:: ACTIVITY ::
For each line in the data below, write an exact copy.
──────── SOURCE DATA
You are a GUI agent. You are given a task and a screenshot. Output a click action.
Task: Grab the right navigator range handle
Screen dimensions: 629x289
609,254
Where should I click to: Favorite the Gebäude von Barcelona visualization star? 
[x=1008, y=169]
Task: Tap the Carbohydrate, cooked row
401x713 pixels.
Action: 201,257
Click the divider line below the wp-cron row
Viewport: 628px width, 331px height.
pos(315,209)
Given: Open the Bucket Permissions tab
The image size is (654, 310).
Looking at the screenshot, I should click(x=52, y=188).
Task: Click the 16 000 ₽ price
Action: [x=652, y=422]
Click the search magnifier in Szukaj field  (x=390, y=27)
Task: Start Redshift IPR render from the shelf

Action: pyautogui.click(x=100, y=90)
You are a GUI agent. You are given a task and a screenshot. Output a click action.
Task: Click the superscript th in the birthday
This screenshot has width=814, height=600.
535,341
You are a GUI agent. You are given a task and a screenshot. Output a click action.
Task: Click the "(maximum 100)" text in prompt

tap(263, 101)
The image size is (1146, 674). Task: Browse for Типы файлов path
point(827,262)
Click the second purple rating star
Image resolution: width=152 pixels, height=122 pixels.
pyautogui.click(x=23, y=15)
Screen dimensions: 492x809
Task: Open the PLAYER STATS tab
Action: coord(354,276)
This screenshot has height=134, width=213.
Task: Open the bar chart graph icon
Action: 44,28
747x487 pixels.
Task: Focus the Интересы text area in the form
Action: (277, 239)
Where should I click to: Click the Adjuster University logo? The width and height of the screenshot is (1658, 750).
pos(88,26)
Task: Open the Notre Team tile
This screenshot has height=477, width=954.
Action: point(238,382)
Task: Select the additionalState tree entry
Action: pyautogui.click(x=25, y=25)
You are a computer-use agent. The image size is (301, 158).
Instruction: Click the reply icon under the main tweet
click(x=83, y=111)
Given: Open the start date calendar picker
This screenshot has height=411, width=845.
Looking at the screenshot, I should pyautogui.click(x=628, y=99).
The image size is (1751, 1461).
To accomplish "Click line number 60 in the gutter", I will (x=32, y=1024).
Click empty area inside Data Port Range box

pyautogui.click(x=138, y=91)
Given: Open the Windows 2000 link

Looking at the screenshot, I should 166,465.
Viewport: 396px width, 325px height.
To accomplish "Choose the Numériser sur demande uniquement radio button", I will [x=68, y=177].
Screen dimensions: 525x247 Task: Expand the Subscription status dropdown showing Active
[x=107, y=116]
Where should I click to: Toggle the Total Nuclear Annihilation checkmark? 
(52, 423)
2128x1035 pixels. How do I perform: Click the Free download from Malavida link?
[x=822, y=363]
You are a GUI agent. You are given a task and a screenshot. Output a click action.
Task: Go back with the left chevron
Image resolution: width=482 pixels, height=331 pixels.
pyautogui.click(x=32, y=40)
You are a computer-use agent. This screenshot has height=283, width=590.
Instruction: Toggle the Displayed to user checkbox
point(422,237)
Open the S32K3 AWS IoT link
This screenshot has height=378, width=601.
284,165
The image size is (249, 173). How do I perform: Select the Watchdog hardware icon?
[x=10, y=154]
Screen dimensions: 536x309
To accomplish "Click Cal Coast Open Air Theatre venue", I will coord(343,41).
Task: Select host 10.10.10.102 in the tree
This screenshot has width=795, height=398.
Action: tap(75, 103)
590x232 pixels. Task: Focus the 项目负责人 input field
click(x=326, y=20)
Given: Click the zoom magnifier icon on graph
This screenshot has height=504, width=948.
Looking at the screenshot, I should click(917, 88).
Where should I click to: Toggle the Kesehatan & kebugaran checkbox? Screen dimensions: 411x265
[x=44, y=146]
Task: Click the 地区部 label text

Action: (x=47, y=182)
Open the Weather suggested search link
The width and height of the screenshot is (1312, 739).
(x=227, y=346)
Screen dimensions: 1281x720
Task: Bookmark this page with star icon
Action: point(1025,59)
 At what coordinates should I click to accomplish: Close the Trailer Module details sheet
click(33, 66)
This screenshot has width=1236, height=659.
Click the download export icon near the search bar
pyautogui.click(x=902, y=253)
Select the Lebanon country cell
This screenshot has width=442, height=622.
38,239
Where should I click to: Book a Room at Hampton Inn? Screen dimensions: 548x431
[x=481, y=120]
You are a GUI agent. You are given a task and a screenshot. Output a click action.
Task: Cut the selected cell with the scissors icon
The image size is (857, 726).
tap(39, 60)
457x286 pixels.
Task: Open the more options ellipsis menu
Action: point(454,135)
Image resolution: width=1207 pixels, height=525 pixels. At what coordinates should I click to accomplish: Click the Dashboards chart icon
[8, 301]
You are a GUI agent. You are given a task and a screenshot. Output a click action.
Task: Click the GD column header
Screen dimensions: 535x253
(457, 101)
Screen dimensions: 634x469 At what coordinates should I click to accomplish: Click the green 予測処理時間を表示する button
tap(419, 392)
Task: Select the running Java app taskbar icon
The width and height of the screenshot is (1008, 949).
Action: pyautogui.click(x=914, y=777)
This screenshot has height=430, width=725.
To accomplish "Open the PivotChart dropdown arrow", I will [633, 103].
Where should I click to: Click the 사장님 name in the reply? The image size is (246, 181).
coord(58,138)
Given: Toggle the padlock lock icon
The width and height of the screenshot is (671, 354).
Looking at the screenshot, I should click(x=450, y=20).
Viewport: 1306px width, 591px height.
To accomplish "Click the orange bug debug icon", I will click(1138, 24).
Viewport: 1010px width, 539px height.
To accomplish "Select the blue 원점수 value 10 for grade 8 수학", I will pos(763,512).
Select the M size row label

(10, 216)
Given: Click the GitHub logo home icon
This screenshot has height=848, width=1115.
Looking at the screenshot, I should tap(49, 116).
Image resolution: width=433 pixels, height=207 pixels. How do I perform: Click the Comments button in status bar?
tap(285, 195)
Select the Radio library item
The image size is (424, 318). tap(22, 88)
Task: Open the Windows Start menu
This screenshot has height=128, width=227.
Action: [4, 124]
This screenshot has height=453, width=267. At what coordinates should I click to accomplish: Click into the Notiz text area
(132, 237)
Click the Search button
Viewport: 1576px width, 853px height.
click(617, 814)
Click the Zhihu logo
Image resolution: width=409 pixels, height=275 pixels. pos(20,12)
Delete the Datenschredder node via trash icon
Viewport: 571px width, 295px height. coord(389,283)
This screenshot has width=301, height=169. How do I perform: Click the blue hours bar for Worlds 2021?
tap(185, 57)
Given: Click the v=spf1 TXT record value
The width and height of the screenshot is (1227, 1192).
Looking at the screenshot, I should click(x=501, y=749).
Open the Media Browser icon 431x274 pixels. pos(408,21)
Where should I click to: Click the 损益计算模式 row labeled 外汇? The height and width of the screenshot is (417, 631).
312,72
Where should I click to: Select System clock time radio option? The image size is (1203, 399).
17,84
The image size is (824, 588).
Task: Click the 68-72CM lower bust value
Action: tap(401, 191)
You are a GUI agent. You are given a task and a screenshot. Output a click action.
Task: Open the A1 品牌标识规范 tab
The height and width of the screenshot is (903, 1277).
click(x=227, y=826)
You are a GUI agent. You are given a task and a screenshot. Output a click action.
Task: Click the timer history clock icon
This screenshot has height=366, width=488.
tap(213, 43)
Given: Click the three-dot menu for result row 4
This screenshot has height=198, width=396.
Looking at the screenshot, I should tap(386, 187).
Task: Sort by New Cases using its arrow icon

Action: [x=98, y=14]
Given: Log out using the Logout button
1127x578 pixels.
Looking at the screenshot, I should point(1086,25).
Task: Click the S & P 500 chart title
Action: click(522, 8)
────────────────
:: RESULT BELOW ::
You are a GUI agent. You are given a task and a screenshot. Output a click action.
Task: Grab the right navigator range handle
Screen dimensions: 629x289
609,254
Where should I click to: Favorite the Gebäude von Barcelona visualization star? 
[x=1008, y=169]
Task: Tap the Carbohydrate, cooked row
401x713 pixels.
Action: 201,257
Click the divider line below the wp-cron row
Viewport: 628px width, 331px height.
pos(315,209)
Given: Open the Bucket Permissions tab
The image size is (654, 310).
Looking at the screenshot, I should click(x=52, y=188).
Task: Click the 16 000 ₽ price
Action: [x=652, y=422]
Click the search magnifier in Szukaj field  (x=390, y=27)
Task: Start Redshift IPR render from the shelf

Action: pyautogui.click(x=100, y=90)
You are a GUI agent. You are given a task and a screenshot. Output a click action.
Task: Click the superscript th in the birthday
This screenshot has width=814, height=600.
535,341
You are a GUI agent. You are given a task and a screenshot. Output a click action.
Task: Click the "(maximum 100)" text in prompt

tap(263, 101)
The image size is (1146, 674). Task: Browse for Типы файлов path
point(827,262)
Click the second purple rating star
Image resolution: width=152 pixels, height=122 pixels.
pyautogui.click(x=23, y=15)
Screen dimensions: 492x809
Task: Open the PLAYER STATS tab
Action: coord(354,276)
This screenshot has height=134, width=213.
Task: Open the bar chart graph icon
Action: 44,28
747x487 pixels.
Task: Focus the Интересы text area in the form
Action: (277, 239)
Where should I click to: Click the Adjuster University logo? The width and height of the screenshot is (1658, 750).
pos(88,26)
Task: Open the Notre Team tile
This screenshot has height=477, width=954.
Action: point(238,382)
Task: Select the additionalState tree entry
Action: pyautogui.click(x=25, y=25)
You are a computer-use agent. The image size is (301, 158).
Instruction: Click the reply icon under the main tweet
click(x=83, y=111)
Given: Open the start date calendar picker
This screenshot has height=411, width=845.
Looking at the screenshot, I should pyautogui.click(x=628, y=99).
The image size is (1751, 1461).
To accomplish "Click line number 60 in the gutter", I will (x=32, y=1024).
Click empty area inside Data Port Range box

pyautogui.click(x=138, y=91)
Given: Open the Windows 2000 link

Looking at the screenshot, I should 166,465.
Viewport: 396px width, 325px height.
To accomplish "Choose the Numériser sur demande uniquement radio button", I will [x=68, y=177].
Screen dimensions: 525x247 Task: Expand the Subscription status dropdown showing Active
[x=107, y=116]
Where should I click to: Toggle the Total Nuclear Annihilation checkmark? 
(52, 423)
2128x1035 pixels. How do I perform: Click the Free download from Malavida link?
[x=822, y=363]
You are a GUI agent. You are given a task and a screenshot. Output a click action.
Task: Go back with the left chevron
Image resolution: width=482 pixels, height=331 pixels.
pyautogui.click(x=32, y=40)
You are a computer-use agent. This screenshot has height=283, width=590.
Instruction: Toggle the Displayed to user checkbox
point(422,237)
Open the S32K3 AWS IoT link
This screenshot has height=378, width=601.
284,165
The image size is (249, 173). How do I perform: Select the Watchdog hardware icon?
[x=10, y=154]
Screen dimensions: 536x309
To accomplish "Click Cal Coast Open Air Theatre venue", I will coord(343,41).
Task: Select host 10.10.10.102 in the tree
This screenshot has width=795, height=398.
Action: tap(75, 103)
590x232 pixels. Task: Focus the 项目负责人 input field
click(x=326, y=20)
Given: Click the zoom magnifier icon on graph
This screenshot has height=504, width=948.
Looking at the screenshot, I should click(917, 88).
Where should I click to: Toggle the Kesehatan & kebugaran checkbox? Screen dimensions: 411x265
[x=44, y=146]
Task: Click the 地区部 label text

Action: (x=47, y=182)
Open the Weather suggested search link
The width and height of the screenshot is (1312, 739).
(x=227, y=346)
Screen dimensions: 1281x720
Task: Bookmark this page with star icon
Action: point(1025,59)
 At what coordinates should I click to accomplish: Close the Trailer Module details sheet
click(33, 66)
This screenshot has width=1236, height=659.
Click the download export icon near the search bar
pyautogui.click(x=902, y=253)
Select the Lebanon country cell
This screenshot has width=442, height=622.
38,239
Where should I click to: Book a Room at Hampton Inn? Screen dimensions: 548x431
[x=481, y=120]
You are a GUI agent. You are given a task and a screenshot. Output a click action.
Task: Cut the selected cell with the scissors icon
The image size is (857, 726).
tap(39, 60)
457x286 pixels.
Task: Open the more options ellipsis menu
Action: point(454,135)
Image resolution: width=1207 pixels, height=525 pixels. At what coordinates should I click to accomplish: Click the Dashboards chart icon
[8, 301]
You are a GUI agent. You are given a task and a screenshot. Output a click action.
Task: Click the GD column header
Screen dimensions: 535x253
(457, 101)
Screen dimensions: 634x469 At what coordinates should I click to accomplish: Click the green 予測処理時間を表示する button
tap(419, 392)
Task: Select the running Java app taskbar icon
The width and height of the screenshot is (1008, 949).
Action: pyautogui.click(x=914, y=777)
This screenshot has height=430, width=725.
To accomplish "Open the PivotChart dropdown arrow", I will [633, 103].
Where should I click to: Click the 사장님 name in the reply? The image size is (246, 181).
coord(58,138)
Given: Toggle the padlock lock icon
The width and height of the screenshot is (671, 354).
Looking at the screenshot, I should click(x=450, y=20).
Viewport: 1306px width, 591px height.
To accomplish "Click the orange bug debug icon", I will click(1138, 24).
Viewport: 1010px width, 539px height.
To accomplish "Select the blue 원점수 value 10 for grade 8 수학", I will pos(763,512).
Select the M size row label

(10, 216)
Given: Click the GitHub logo home icon
This screenshot has height=848, width=1115.
Looking at the screenshot, I should tap(49, 116).
Image resolution: width=433 pixels, height=207 pixels. How do I perform: Click the Comments button in status bar?
tap(285, 195)
Select the Radio library item
The image size is (424, 318). tap(22, 88)
Task: Open the Windows Start menu
This screenshot has height=128, width=227.
Action: [4, 124]
This screenshot has height=453, width=267. At what coordinates should I click to accomplish: Click into the Notiz text area
(132, 237)
Click the Search button
Viewport: 1576px width, 853px height.
click(617, 814)
Click the Zhihu logo
Image resolution: width=409 pixels, height=275 pixels. pos(20,12)
Delete the Datenschredder node via trash icon
Viewport: 571px width, 295px height. coord(389,283)
This screenshot has width=301, height=169. How do I perform: Click the blue hours bar for Worlds 2021?
tap(185, 57)
Given: Click the v=spf1 TXT record value
The width and height of the screenshot is (1227, 1192).
Looking at the screenshot, I should click(x=501, y=749).
Open the Media Browser icon 431x274 pixels. pos(408,21)
Where should I click to: Click the 损益计算模式 row labeled 外汇? The height and width of the screenshot is (417, 631).
312,72
Where should I click to: Select System clock time radio option? The image size is (1203, 399).
17,84
The image size is (824, 588).
Task: Click the 68-72CM lower bust value
Action: tap(401, 191)
You are a GUI agent. You are given a task and a screenshot. Output a click action.
Task: Open the A1 品牌标识规范 tab
The height and width of the screenshot is (903, 1277).
click(x=227, y=826)
You are a GUI agent. You are given a task and a screenshot. Output a click action.
Task: Click the timer history clock icon
This screenshot has height=366, width=488.
tap(213, 43)
Given: Click the three-dot menu for result row 4
This screenshot has height=198, width=396.
Looking at the screenshot, I should tap(386, 187).
Task: Sort by New Cases using its arrow icon

Action: [x=98, y=14]
Given: Log out using the Logout button
1127x578 pixels.
Looking at the screenshot, I should point(1086,25).
Task: Click the S & P 500 chart title
Action: click(522, 8)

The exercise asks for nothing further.